■ **TEXTE PRÉSENTÉ**:

================

Ducati Multistrada 1200 S: De multiples visages

Par Moto JournalPublié le

Quand Ducati s’en tient à ses champs de compétences, elle livre la marchandise. Et elle excelle dans les sportives et les naked  légères autant que les autres fabricants. En s’écartant de sa route, elle s’est parfois créé des problèmes,  – mais avec la nouvelle Multistrada, ça augure bien.

Nous aimons tant la tradition. Notre printemps de tests a officiellement débuté lorsque le journaliste Wweb Derreck Roemer (celui avec le poignet d’acier) passa en trombe devant un policier dès la première journée d’essais. « Vraiment ? Mais je surveillais pourtant ma vitesse ! », répondit Roemer lorsque l’agent de la paix lui mentionna qu’il avait dépassé la limite de plus de 30 km/h. « Je suis certain que vous la surveilliez, dit celui-ci, mais c’est une chose de regarder le compteur et une autre de respecter la limite… »

================

■ **DONNÉES**:
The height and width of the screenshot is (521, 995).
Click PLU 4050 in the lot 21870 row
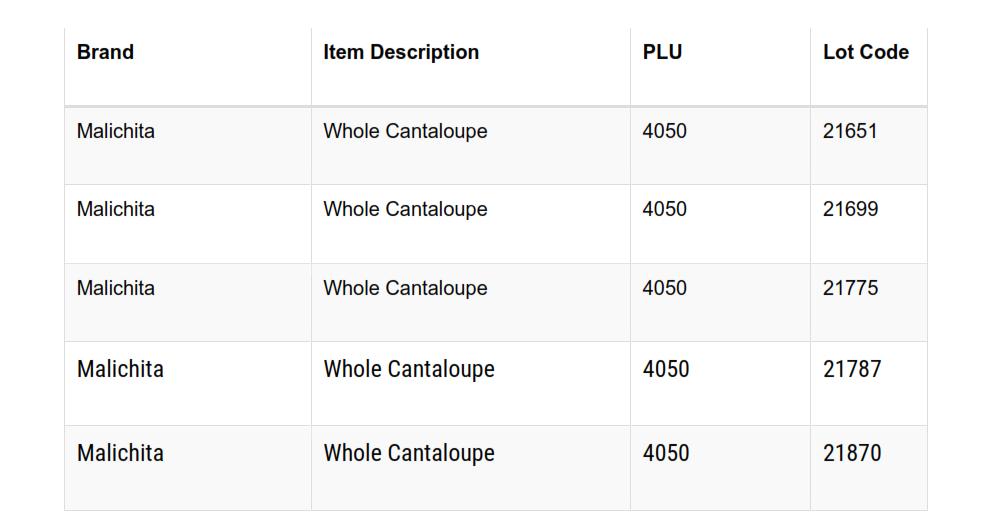tap(666, 453)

================

■ **OBJECTIF DE L'EXERCICE**: Poursuivez l'article d'essai de la Ducati Multistrada 1200 S à partir de sa dernière phrase.

■ **RÉSULTAT ATTENDU**:
Roemer, conscient que de récolter une autre contravention de vitesse serait bien malvenu, tentant de s’échapper en vantant les mérites de la moto la mieux pourvue techniquement qu’il ait jamais conduite. Il exposa au policier, un connaisseur, que la Multistrada 1200 S est comme un superbike 1198 avec ABS, DTC et DES, dont on peut régler la courbe de puissance, l’antipatinage à l’accélération, ainsi que les suspensions. En fait, elle peut pratiquement tout faire – sauf vous éviter un billet. Encore une mauvaise tradition qui se maintient.

Mais avant d’aller plus plus loin, un peu d’histoire. La première Multistrada de Ducati en 2003 fut un flop esthétique et dynamique. Cette bicylindre refroidie à l’air, création du designer Terblanche, était étrange, inconfortable et impitoyable – un genre de V-Storom pourvue d’une suspension de GSX-R. Personne ne la regretta quand les rumeurs de sa disparition commencèrent à circuler. On spéculait même que Ducati allait changer de nom pour le prochain modèle. Déception lorsqu’on apprit que le nom Multistrada était conservé.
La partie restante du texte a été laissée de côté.